Everyone looks forward to the spring! The weather changes, the flowers and landscape start to bloom, and people clean out clutter they don’t need before the summer arrives. While spring cleaning may make you feel good and productive, it is also a great way to minimize the risk of identity theft. With the move to a digital-first society, digital spring cleaning and having a digital spring-cleaning checklist is more important than ever. A few basic digital spring-cleaning steps could help keep one’s identity information out of a criminal’s hands.

Before You Begin

There are digital spring-cleaning steps to take before you have to deal with clutter. One possible vulnerability is your email inbox. Adopt the habit of not just deleting unwanted emails, but actively unsubscribing from them. To do that, open the email, scroll down and click “unsubscribe.” Do not follow these steps for emails that appear to be scam attempts. If you click on a malicious link, it can redirect you to harmful websites or install malicious software on your computer. Instead, you should avoid links or attachments in unsolicited messages and block the sender.

One other thing you can do is update your contact information. Review all of your contact information to ensure it is up-to-date and you are not missing any essential information. Once you take these steps, you can begin on your digital spring-cleaning checklist.

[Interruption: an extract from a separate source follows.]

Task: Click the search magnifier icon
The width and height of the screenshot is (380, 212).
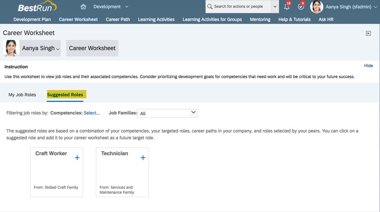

Digital Spring-Cleaning Checklist

Your digital identity becomes more important every day as the world moves to a digital-first model. However, the same principles behind decluttering your physical world can help you in the virtual space. Here are some digital spring-cleaning checklist tips to digitally declutter:

  1. Backup your information– No matter how safe and secure you are, you might need to recover old data in the future. Creating automatic backups is a good idea. Consider investing in an external hard drive or cloud-based storage subscription to store and protect the things you want to keep.
  2. Delete unused programs and apps– Take a look at all of the apps on your devices and figure out which ones you are not using. Delete unused apps or programs on the devices. This step is a good idea because some apps require large amounts of storage, can slow the device down, and most importantly, can introduce new vulnerabilities. The fewer apps and programs you have, the more secure your device and personal information will be.
  3. Review your passwords– Check the passwords for all of your accounts to ensure there are no duplicates (especially between work accounts and personal accounts). Also, make sure you use a strong and unique 12+ character passphrase for each account. They are easier to remember and harder to crack. If you cannot remember all of your passwords, consider investing in a password manager to store all of your passwords. Finally, if possible, enable multifactor authentication (MFA) on all of your accounts. The app version is better than the SMS version because scammers can create fake MFA SMS text messages.
  4. Update all of your apps and settings– When going through your digital spring-cleaning checklist, it is important to keep apps, programs and devices up-to-date on all software. The device will run faster, and it will lead to increased privacy, which will make it more difficult for someone to hack into them. It is also a good idea to enable automatic updates when possible.
  5. Look at the permissions you allow– Pay attention to the permissions you allow the mobile apps on your device because third-parties could be tracking information about you that you might not realize. If they aren’t actively using the collected data, they may still be storing it, leaving your personal information vulnerable to cyberattacks should the third-party fall victim to a data compromise.
  6. Review plugins and add-ons in your browser- Review the permission settings of the plugins and add-ons to make sure you are not sharing too much information. If you are not using a particular plugin or add-on anymore, delete it.
  7. Review your social media privacy settings– Check your privacy settings on all of your social media accounts to ensure you are not oversharing information with people you do not know. If criminals get a hold of enough information about you, your family and your friends, they can connect enough dots to commit scams based around social engineering.
  8. Clean out your email– Get rid of any unnecessary emails in your inbox, especially emails that contain personal information.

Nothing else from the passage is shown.